◆ Your instructions ◆
A line below contains "Instruction: Click 'catered", and a later one contains "You are a computer-use agent. This". Repeat both, with every line between them, exactly.

◆ Information provided ◆
*** Block opens ***

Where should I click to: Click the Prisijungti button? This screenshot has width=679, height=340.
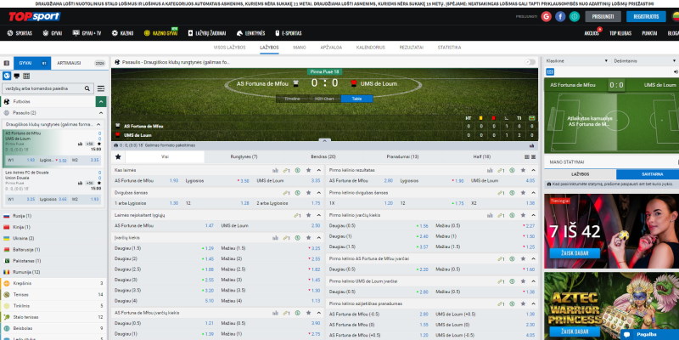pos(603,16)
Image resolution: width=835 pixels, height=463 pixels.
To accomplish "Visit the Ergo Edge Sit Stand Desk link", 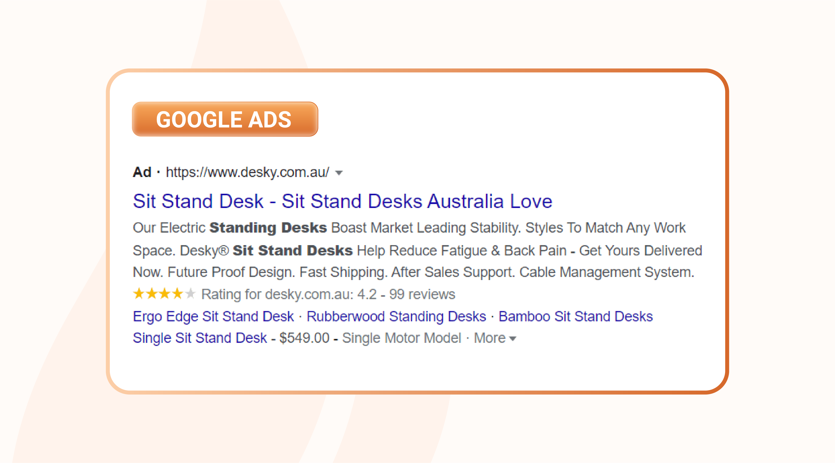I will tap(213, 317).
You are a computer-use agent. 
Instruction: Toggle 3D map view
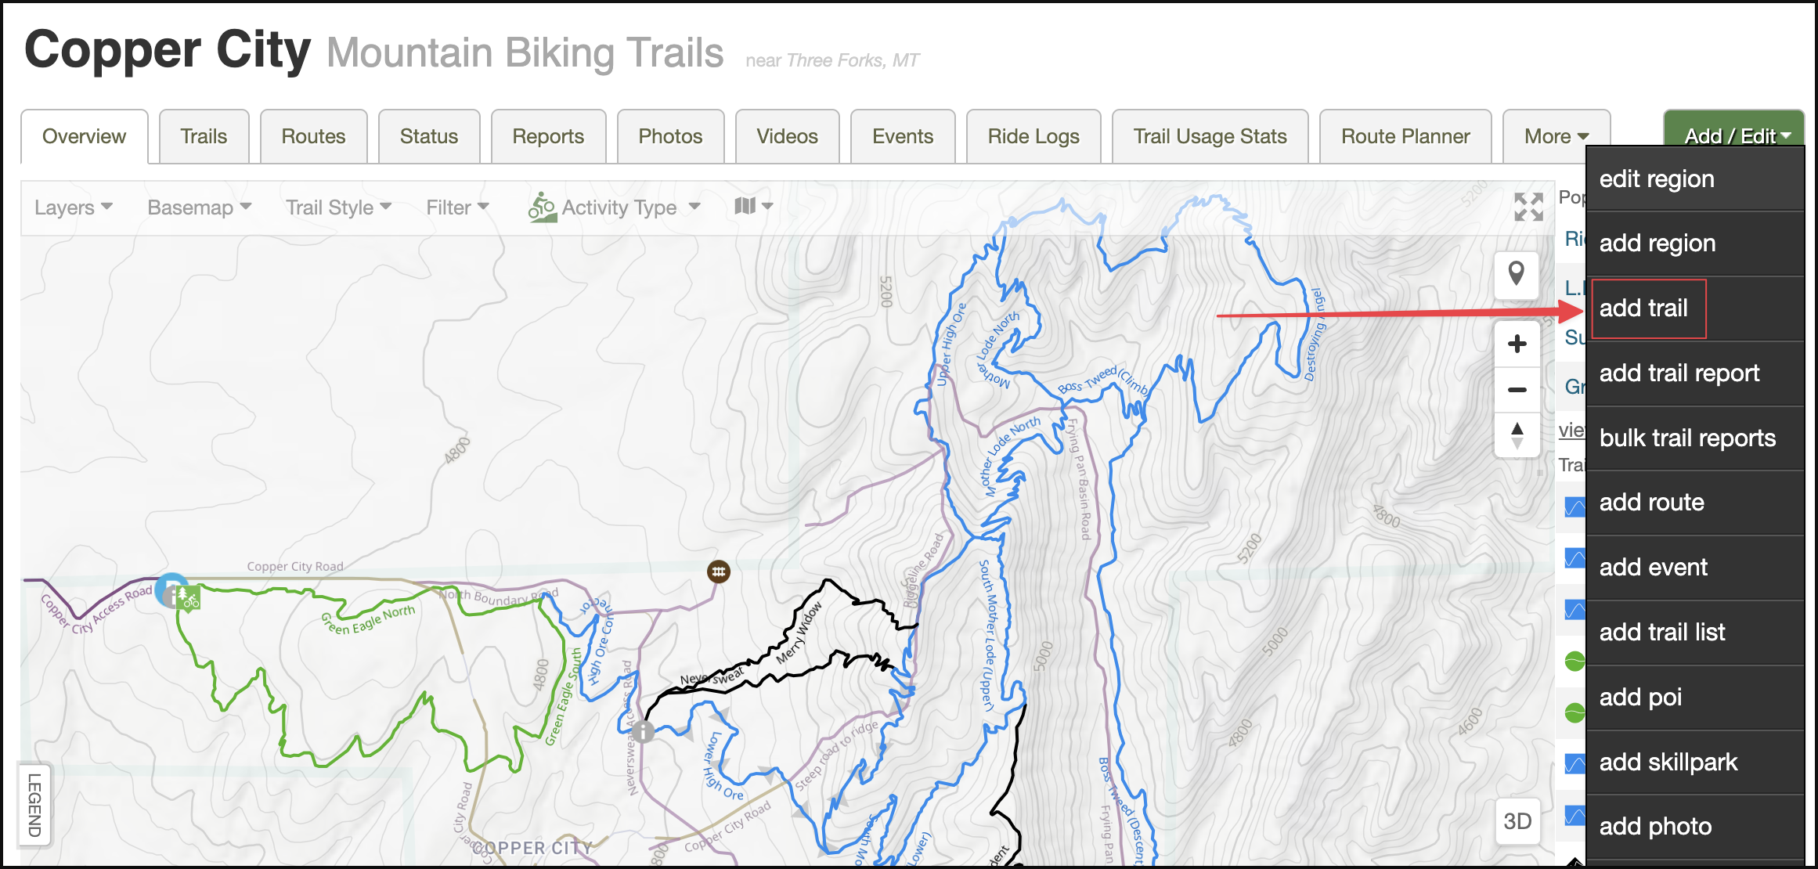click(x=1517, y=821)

*** Block closes ***
*** Block opens ***

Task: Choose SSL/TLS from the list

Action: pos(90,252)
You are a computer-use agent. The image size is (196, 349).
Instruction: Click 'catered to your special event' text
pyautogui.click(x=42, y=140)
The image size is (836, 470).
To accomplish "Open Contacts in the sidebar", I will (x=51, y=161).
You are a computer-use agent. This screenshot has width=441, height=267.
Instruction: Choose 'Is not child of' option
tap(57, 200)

*** Block closes ***
*** Block opens ***

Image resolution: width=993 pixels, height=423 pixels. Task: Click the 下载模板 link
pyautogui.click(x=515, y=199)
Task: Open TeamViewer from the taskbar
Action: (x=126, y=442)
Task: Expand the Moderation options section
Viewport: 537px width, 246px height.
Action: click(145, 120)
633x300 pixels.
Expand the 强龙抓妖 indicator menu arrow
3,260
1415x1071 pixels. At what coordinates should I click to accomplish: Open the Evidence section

*** Block closes ***

◆ Exercise output ◆
Instruction: Click 'catered to your special event' text
pyautogui.click(x=42, y=140)
The image size is (836, 470).
To accomplish "Open Contacts in the sidebar", I will (x=51, y=161).
You are a computer-use agent. This screenshot has width=441, height=267.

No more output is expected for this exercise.